Thursday, March 22, 2012

OMISOKA, Satu Hari Menjelang Pergantian Tahun

Lonceng Malam Tahun Baru

Dalam masyarakat Jepang hari terakhir dalam satu tahun disebut dengan OMISOKA, atau OTSUGOMORI. Yang dimaksud dengan MISOKA adalah hari terakhir dalam satu bulan. Sedangkan yang dimaksud dengan TSUGOMORI adalah “hari dimana bulan tidak menampakkan diri (bersembunyi), istilah ini berasal dari perubahan pengucapan dari TSUKIGOMORI menjadi OTSUGOMORI. Kedua-duanya menunjukkan hari terakhir dalam satu bulan. Untuk menggambarkan “hari terakhir dalam satu tahun” tersebut bernuansa khusus, maka kedua istilah tersebut sama-sama menggunakan bunyi “O”, yaitu “O-MISOKA” dan “O-TSUGOMORI”

Menyambut Tahun Baru Bersama Keluarga

Pada hari OMISOKA, 31 Desember, Mulai dari Kuil Kekaisaran hingga kuil-kuil di seluruh Jepang menyelenggarakan “OHARAI”, yaitu sebuah ritual yang dilakukan untuk membersihkan diri dari dosa dan kekotoran selama satu tahun. Berbeda dengan tradisi OBON pada musim panas yang kental dengan ajaran agama Buddha, OMISOKA sebagai salah satu rangkaian kegiatan tahun baru kental dengan tradisi Shinto yang bertujuan untuk menyambut kedatangan dewa pertanian (TOSHIGAMI) yang akan menjaga hasil pertanian, serta memberikan berkah umur pada tahun tersebut.
Dahulu, masyarakat menganggap bahwa satu hari akan dimulai pada malam hari hingga pagi, sehingga OMISOKA dianggap sebagai awal tahun baru. Oleh karena itu, pada hari tersebut seluruh anggota keluarga berkumpul untuk menyantap hidangan khusus seperti OZONI dan masakan khas yaitu ikan dengan kepala utuh yang diyakini membawa keberuntungan. Ini disebut dengan “TOSHIKOSHI”. Malam TOSHIKOSHI disebut juga dengan JOYA (除夜, atau malam tahun baru). Dahulu terdapat kebiasaan sengaja tidak tidur sepanjang malam untuk menyambut kedatangan dewa pertanian (TOSHIGAMI). Bila pada malam tersebut sesorang tidur cepat, maka rambutnya akan berubah menjadi putih (uban), kulit akan keriput dan sebagainya.

### YANG PERLU DIKERJAKAN
Teruskan tulisan tentang Omisoka, mulai setelah kalimat terakhirnya. Data sama sekali tidak berperan dalam hal ini.

### Data sumber
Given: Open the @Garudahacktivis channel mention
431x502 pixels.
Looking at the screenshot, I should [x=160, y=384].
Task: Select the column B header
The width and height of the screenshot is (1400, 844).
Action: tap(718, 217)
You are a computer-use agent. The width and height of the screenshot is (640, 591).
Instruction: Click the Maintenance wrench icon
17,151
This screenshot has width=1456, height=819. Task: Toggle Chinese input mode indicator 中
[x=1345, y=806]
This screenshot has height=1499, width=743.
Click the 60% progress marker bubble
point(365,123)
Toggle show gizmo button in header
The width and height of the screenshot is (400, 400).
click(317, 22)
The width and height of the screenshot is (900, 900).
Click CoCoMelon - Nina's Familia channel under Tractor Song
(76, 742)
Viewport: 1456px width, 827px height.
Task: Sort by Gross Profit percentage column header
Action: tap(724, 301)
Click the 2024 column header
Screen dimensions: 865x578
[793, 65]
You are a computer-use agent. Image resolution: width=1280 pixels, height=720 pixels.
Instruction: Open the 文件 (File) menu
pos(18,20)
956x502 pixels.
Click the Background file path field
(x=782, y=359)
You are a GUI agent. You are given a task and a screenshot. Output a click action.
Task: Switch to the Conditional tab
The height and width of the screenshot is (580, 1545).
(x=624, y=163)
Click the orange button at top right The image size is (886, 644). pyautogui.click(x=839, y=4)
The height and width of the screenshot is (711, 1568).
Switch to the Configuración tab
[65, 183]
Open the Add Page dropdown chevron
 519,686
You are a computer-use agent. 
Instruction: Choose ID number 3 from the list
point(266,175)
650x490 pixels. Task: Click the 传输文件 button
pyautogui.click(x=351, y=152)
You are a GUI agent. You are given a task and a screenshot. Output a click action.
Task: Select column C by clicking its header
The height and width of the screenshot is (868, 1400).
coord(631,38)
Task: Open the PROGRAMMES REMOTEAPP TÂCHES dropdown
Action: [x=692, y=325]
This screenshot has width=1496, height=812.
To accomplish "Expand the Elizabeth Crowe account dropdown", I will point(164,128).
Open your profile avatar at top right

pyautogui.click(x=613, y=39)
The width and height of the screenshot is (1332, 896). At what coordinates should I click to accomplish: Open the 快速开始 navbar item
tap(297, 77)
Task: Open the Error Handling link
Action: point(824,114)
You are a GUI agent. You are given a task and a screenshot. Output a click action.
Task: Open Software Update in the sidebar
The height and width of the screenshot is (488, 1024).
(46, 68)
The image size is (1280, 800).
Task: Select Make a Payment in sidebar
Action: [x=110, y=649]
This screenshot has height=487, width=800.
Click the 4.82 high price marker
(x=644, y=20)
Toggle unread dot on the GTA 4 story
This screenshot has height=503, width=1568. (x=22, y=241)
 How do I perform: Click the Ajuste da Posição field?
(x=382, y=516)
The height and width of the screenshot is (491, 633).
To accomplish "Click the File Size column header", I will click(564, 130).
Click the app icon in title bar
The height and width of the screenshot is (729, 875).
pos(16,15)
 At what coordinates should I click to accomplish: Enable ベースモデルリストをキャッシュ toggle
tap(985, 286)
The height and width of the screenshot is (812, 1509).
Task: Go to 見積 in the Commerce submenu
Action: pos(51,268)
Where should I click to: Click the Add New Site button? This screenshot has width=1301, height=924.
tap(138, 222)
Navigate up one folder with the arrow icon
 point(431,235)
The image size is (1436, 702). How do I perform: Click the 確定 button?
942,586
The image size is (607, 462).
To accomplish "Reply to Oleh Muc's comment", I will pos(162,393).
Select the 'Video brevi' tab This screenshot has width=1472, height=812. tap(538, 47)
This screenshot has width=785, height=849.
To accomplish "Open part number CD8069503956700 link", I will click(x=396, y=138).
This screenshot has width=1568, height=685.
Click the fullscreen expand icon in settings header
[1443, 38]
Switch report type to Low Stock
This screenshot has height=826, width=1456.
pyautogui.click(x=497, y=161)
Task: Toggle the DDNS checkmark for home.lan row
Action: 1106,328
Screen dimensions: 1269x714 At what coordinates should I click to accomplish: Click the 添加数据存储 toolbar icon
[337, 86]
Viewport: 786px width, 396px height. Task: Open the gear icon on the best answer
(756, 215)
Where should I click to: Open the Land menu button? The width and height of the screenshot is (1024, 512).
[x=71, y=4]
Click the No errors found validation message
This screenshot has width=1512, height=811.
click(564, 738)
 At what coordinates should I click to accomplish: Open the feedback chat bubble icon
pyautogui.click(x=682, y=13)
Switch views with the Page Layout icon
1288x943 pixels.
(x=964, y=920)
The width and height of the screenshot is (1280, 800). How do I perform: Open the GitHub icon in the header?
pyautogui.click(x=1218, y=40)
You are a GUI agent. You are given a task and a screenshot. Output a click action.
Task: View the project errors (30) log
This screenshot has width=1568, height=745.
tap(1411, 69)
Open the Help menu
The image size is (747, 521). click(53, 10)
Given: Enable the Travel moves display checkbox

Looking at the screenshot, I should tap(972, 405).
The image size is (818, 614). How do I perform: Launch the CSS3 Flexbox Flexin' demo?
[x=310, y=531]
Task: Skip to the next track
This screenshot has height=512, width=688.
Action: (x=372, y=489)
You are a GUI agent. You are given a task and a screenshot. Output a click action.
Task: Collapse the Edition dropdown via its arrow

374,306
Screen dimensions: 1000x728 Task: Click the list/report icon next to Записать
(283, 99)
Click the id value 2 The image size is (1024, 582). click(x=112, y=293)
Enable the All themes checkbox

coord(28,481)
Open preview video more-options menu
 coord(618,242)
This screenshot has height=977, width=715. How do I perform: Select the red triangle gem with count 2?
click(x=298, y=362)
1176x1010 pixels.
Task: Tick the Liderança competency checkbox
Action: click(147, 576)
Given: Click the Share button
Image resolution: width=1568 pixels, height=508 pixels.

### JAWABAN TUGAS INI
Salah Satu Hidangan Malam Tahun Baru
Cerita OMISOKA

Adalah Minami TOSA yang menceritakan pengalamannya sejak kecil menyambut datangnya tahun baru. TOSA berasal dari Prefektur IWATE di bagian Utara Jepang. Sekarang tinggal di Prefektur Miyagi. Setiap tahun TOSA pulang ke kampong halamannya sebanyak dua kali, yaitu pada saat tahun baru dan Obon. Berikut penuturan Tosa mengenai rutinitas yang dilakukan sebagai persiapan menyambut tahun baru.
Pada Akhir tahun, TOSA biasanya pulang ke kampung halamannya pada tanggal 29 Desember. Persiapan menyambut tahun baru dimulai pada tanggal 31 Desember. Hal yang selalu dilakukan adalah membersihkan rumah. Biasanya di rumah orang Jepang selalu terdapat KAMIDANA (Altar Shinto) dan BUTSUDAN (Altar Buddha). Kedua Altar ini juga wajib dibersihkan. Tetapi karena di rumah TOSA tidak terdapat kedua altar ini (pengecualian), maka yang dibersihkan adalah seisi rumah, seperti perabotan, ruang tamu, kamar tidur dan sebagainya. Sementara itu, Ibu dari TOSA menyiapkan hidangan khusus akhir tahun yang akan disantap oleh seluruh anggota keluarga pada malam harinya. Sementara itu Ayah dari TOSA membuat replika KAMIDANA sementara yang khusus digunakan untuk menyambut kedatangan dewa pertanian (TOSHIGAMI), berhubung sehari-hari keluarga TOSA tidak menaruh KAMIDANA dan BUTSUDAN di dalam rumah. Alasannya sederhana, karena mereka tidak memiliki agama. KAMIDANA tersebut terbuat dari KAGAMI MOCHI (lihat gambar di bawah), dan diatasnya diletakkan buah jeruk, lalu dihiasi dengan ranting pohon pinus, dan diberi penerangan lilin. KAMIDANA ini akan ditaruh di tiga tempat, tempat pertama adalah Ruang TATAMI, ruangan ala Jepang, tempat kedua adalah lorong di lantai dua, dan tempat ketiga adalah garasi mobil. KAMIDANA yang terbuat dari MOCHI ini selanjutnya akan dimakan setelah tiga hari.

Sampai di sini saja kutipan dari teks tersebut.